● Required work
Reproduce the data below verbatim, from the line with "Task: Click the 'Ще" up to and including the line with "(x=17, y=43)", and nothing else.

== == ==

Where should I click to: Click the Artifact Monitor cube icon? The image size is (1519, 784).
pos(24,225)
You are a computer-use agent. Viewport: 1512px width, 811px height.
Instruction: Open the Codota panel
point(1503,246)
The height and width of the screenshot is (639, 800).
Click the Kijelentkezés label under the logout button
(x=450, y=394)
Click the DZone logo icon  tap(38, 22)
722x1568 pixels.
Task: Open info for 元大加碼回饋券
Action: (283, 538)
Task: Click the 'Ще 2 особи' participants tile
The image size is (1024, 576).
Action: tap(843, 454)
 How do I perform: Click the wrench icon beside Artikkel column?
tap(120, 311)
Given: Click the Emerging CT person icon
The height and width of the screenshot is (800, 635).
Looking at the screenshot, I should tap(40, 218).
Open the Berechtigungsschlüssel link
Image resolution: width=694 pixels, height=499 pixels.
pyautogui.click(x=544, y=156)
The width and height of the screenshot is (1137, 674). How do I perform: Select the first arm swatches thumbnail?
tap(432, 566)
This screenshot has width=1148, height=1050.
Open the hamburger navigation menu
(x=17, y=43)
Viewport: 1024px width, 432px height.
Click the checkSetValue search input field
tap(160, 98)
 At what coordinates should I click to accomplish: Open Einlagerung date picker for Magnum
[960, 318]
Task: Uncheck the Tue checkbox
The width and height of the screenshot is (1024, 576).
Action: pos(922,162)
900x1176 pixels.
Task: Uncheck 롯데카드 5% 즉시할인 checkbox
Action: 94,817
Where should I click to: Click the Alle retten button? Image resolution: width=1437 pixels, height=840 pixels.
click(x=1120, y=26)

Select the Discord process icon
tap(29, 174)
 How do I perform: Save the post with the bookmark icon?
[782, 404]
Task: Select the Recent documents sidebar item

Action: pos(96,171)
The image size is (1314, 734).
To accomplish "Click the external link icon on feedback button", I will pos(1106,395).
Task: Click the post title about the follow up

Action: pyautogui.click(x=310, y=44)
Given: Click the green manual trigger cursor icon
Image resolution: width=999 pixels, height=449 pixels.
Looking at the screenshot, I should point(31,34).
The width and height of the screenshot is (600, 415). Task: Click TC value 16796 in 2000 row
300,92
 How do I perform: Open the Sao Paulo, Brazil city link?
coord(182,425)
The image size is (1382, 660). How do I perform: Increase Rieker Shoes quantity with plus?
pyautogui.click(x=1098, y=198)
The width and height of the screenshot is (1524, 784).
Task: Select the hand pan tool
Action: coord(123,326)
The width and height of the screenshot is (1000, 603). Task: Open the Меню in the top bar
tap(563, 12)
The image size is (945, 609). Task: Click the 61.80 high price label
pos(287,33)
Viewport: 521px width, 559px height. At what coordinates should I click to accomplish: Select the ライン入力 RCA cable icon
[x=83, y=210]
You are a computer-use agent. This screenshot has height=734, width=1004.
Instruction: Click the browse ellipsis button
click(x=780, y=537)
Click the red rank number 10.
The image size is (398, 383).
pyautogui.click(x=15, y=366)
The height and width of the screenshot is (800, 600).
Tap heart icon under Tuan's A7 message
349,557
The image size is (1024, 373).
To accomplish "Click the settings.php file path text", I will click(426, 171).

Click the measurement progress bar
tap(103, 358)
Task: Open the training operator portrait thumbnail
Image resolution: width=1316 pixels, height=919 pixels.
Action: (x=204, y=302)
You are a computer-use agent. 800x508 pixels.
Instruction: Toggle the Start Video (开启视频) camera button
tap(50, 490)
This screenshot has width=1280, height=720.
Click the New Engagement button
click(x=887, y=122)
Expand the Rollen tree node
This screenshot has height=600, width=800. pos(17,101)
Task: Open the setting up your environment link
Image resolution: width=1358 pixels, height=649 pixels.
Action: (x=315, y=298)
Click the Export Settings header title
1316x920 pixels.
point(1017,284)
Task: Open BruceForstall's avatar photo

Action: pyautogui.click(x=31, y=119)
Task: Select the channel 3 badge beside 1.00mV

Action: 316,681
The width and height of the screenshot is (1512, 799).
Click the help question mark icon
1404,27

== == ==

● Response for this exercise
Task: Click the 'Ще 2 особи' participants tile
The image size is (1024, 576).
Action: tap(843, 454)
 How do I perform: Click the wrench icon beside Artikkel column?
tap(120, 311)
Given: Click the Emerging CT person icon
The height and width of the screenshot is (800, 635).
Looking at the screenshot, I should tap(40, 218).
Open the Berechtigungsschlüssel link
Image resolution: width=694 pixels, height=499 pixels.
pyautogui.click(x=544, y=156)
The width and height of the screenshot is (1137, 674). How do I perform: Select the first arm swatches thumbnail?
tap(432, 566)
This screenshot has width=1148, height=1050.
Open the hamburger navigation menu
(x=17, y=43)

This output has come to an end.